Esta problemática ha ido en aumento, especialmente a medida que los hackers disponen de herramientas cada vez más sofisticadas, como la inteligencia artificial o técnicas de diseño que les permiten alterar el funcionamiento original de una aplicación, un enlace o una página web.
Entre los métodos más comunes que utilizan estos delincuentes están los enlaces infectados con malware o virus, cuyo objetivo es robar información de la víctima. Al hacer clic en uno de estos enlaces, el daño puede ocurrir de inmediato, dejando pocas o ninguna posibilidad de revertirlo.

Enlaces a los que nunca debe dar clic
Lo primero que hay que tener en cuenta es que no todos los enlaces llevan a lo que parecen. Los ciberdelincuentes suelen crear páginas falsas que imitan sitios confiables para engañar a los usuarios y obtener datos sensibles, como contraseñas, números de tarjeta o información bancaria.

Este tipo de ataque, conocido como phishing, se aprovecha de la confianza y la rapidez con la que los internautas navegan en internet. Un clic descuidado puede desencadenar consecuencias graves, que van desde pérdidas económicas hasta la vulneración de cuentas personales o laborales.
“Un enlace de riesgo es cualquier hipervínculo que te redirija a una página web no deseada. A menudo, estas páginas web engañan a los visitantes para que divulguen información personal o descarguen archivos maliciosos (virus, malware, spyware, etc.) en los dispositivos”, explican desde McAfee.
Hay que prestar especial atención a los enlaces con URLs extrañas o mal escritas. Direcciones con errores ortográficos, combinaciones de letras y números sin sentido, o extensiones inusuales suelen ser páginas falsas que imitan sitios confiables. Los enlaces acortados también pueden representar un riesgo.

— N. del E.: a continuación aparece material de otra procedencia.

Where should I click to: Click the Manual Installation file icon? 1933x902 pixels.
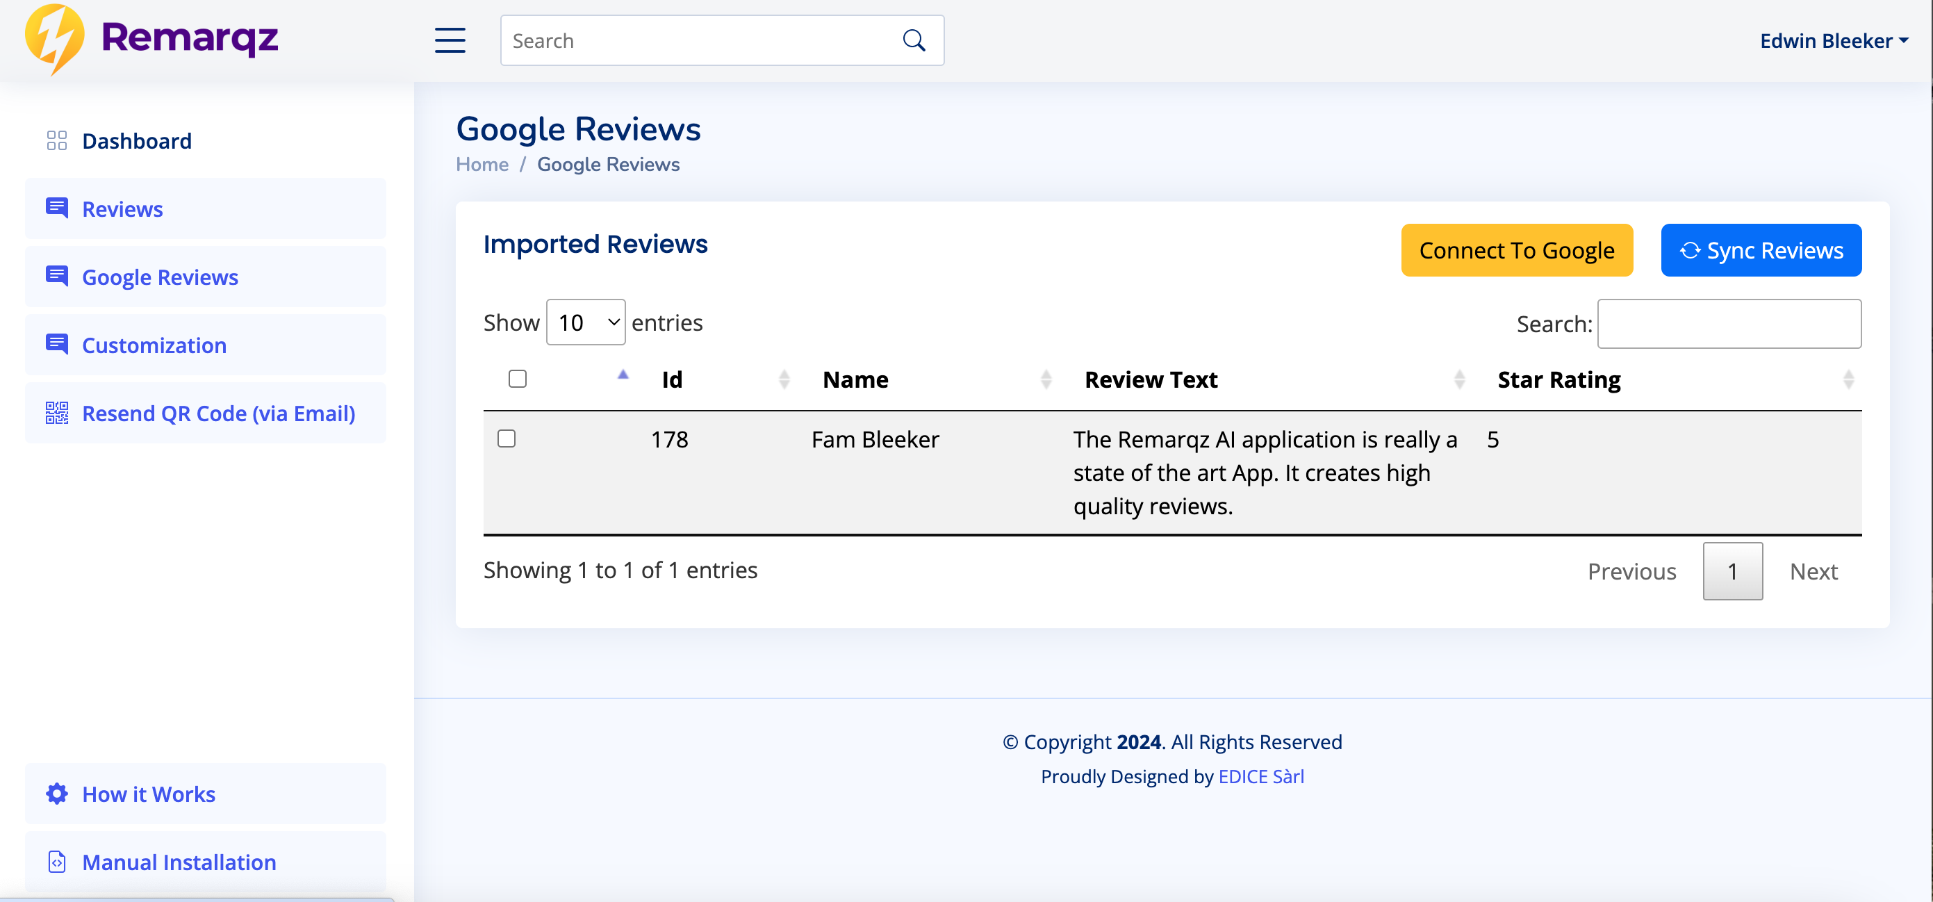click(56, 862)
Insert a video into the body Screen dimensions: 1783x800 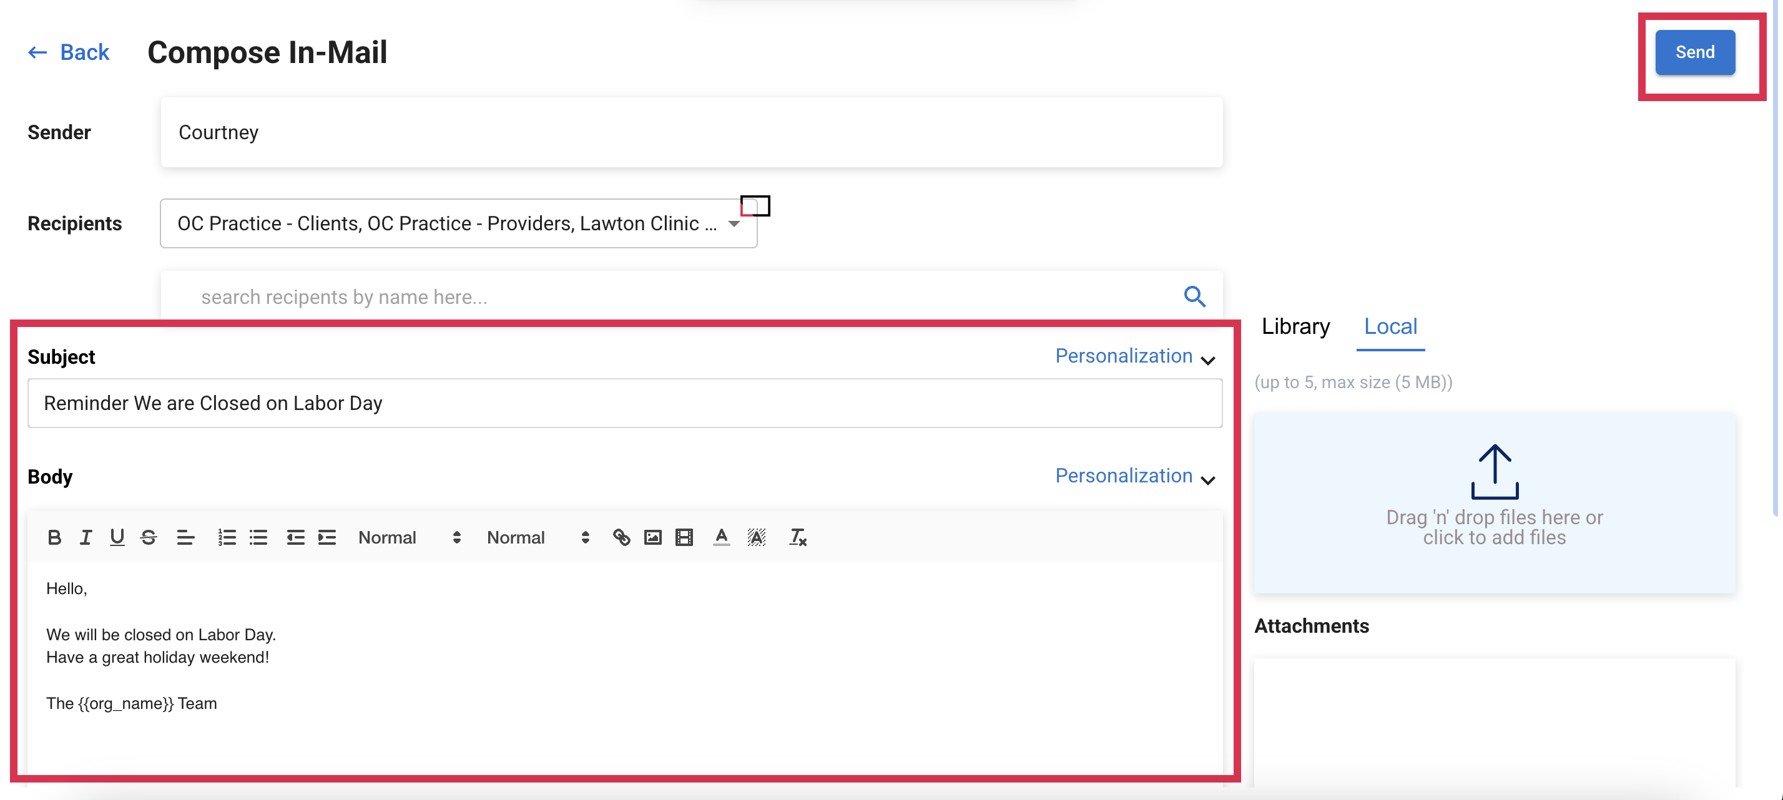(x=684, y=537)
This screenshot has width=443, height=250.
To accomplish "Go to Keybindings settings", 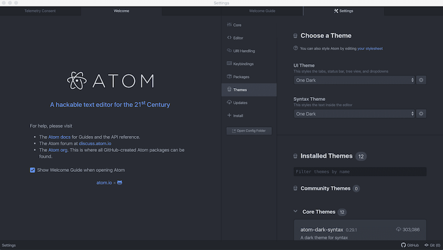I will click(243, 64).
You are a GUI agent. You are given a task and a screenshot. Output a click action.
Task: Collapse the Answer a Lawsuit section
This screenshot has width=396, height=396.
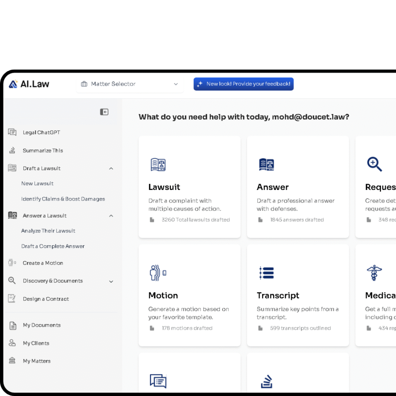111,216
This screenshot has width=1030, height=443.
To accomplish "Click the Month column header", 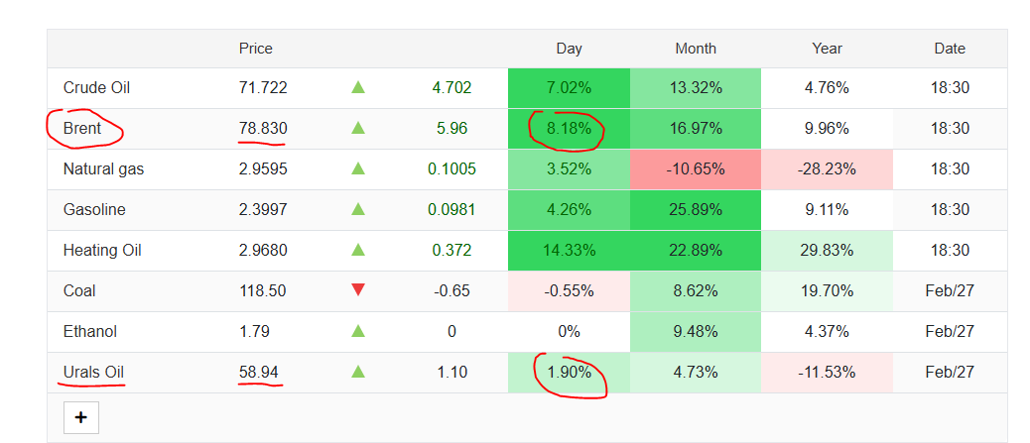I will coord(696,49).
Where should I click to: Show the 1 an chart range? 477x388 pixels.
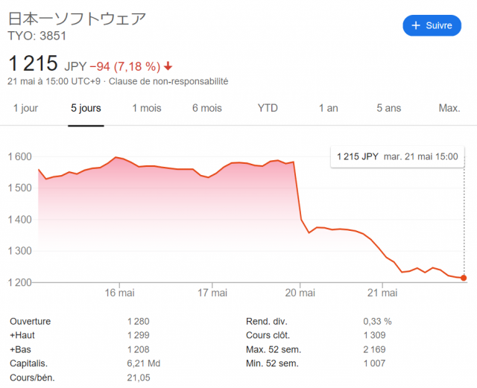point(328,108)
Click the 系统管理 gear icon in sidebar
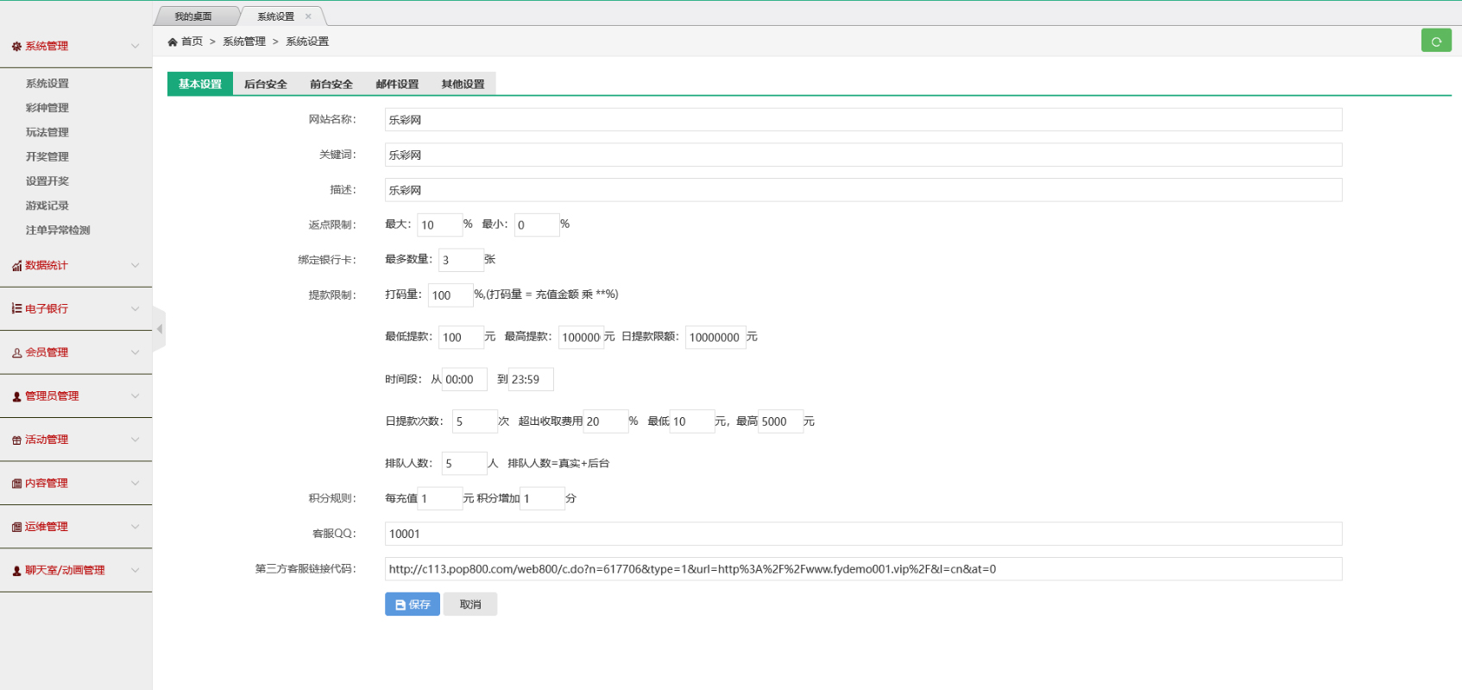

Otro tipo de enlace que conviene evitar es el que promete ofertas demasiado buenas para ser verdad. Premios, regalos, descuentos exagerados o sorteos sorpresa son técnicas clásicas para atraer clics y, en muchos casos, instalar malware o robar información personal.
Del mismo modo, los enlaces que llegan por redes sociales desde cuentas sospechosas o comprometidas representan un riesgo. Antes de hacer clic, es recomendable confirmar con la persona que lo envió que realmente fue ella quien lo compartió.
“Si un enlace de riesgo descarga un virus o malware en tu dispositivo, los efectos podrían ser diversos. Algunos virus paralizan tu dispositivo y limitan seriamente la potencia de tu dispositivo. El malware para móviles es una amplia categoría de software malicioso y a menudo llega a los dispositivos a través de enlaces infectados”, detallan expertos en seguridad informática.